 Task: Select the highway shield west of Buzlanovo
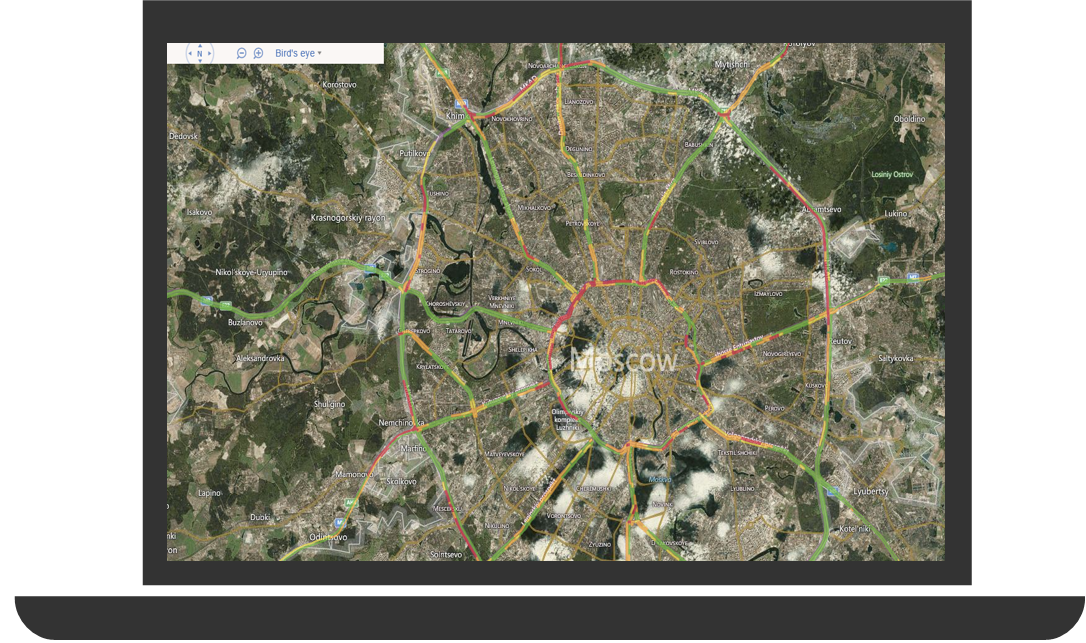206,301
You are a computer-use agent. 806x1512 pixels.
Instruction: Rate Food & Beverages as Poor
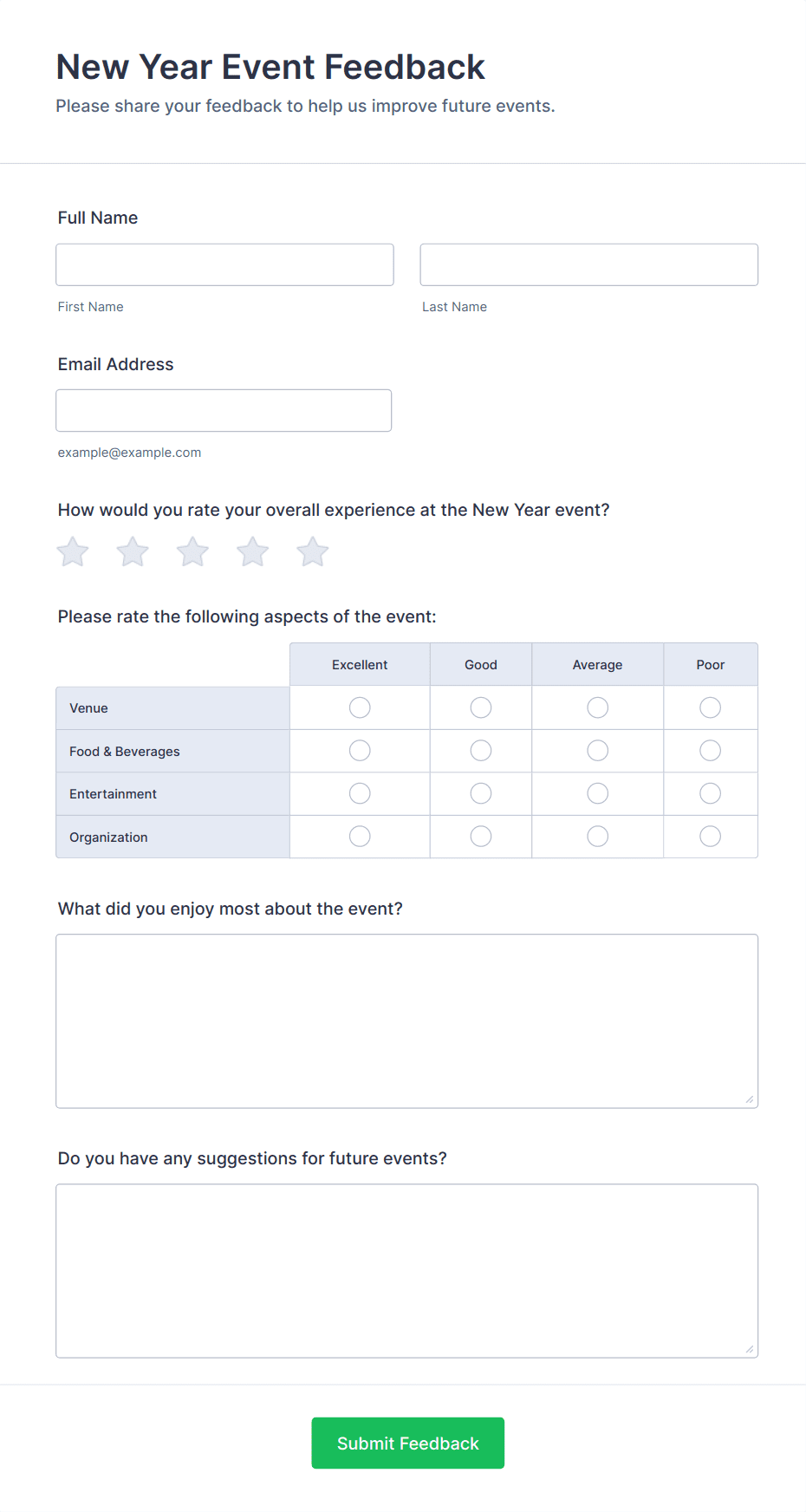pyautogui.click(x=710, y=750)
- - - -
§ **Task directions**: All pictures should be dropped; the lines from the one containing "You are a computer-use" through the last line of the material are to be set down exactly.

§ **Result**:
You are a computer-use agent. 806x1512 pixels.
Instruction: Rate Food & Beverages as Poor
pyautogui.click(x=710, y=750)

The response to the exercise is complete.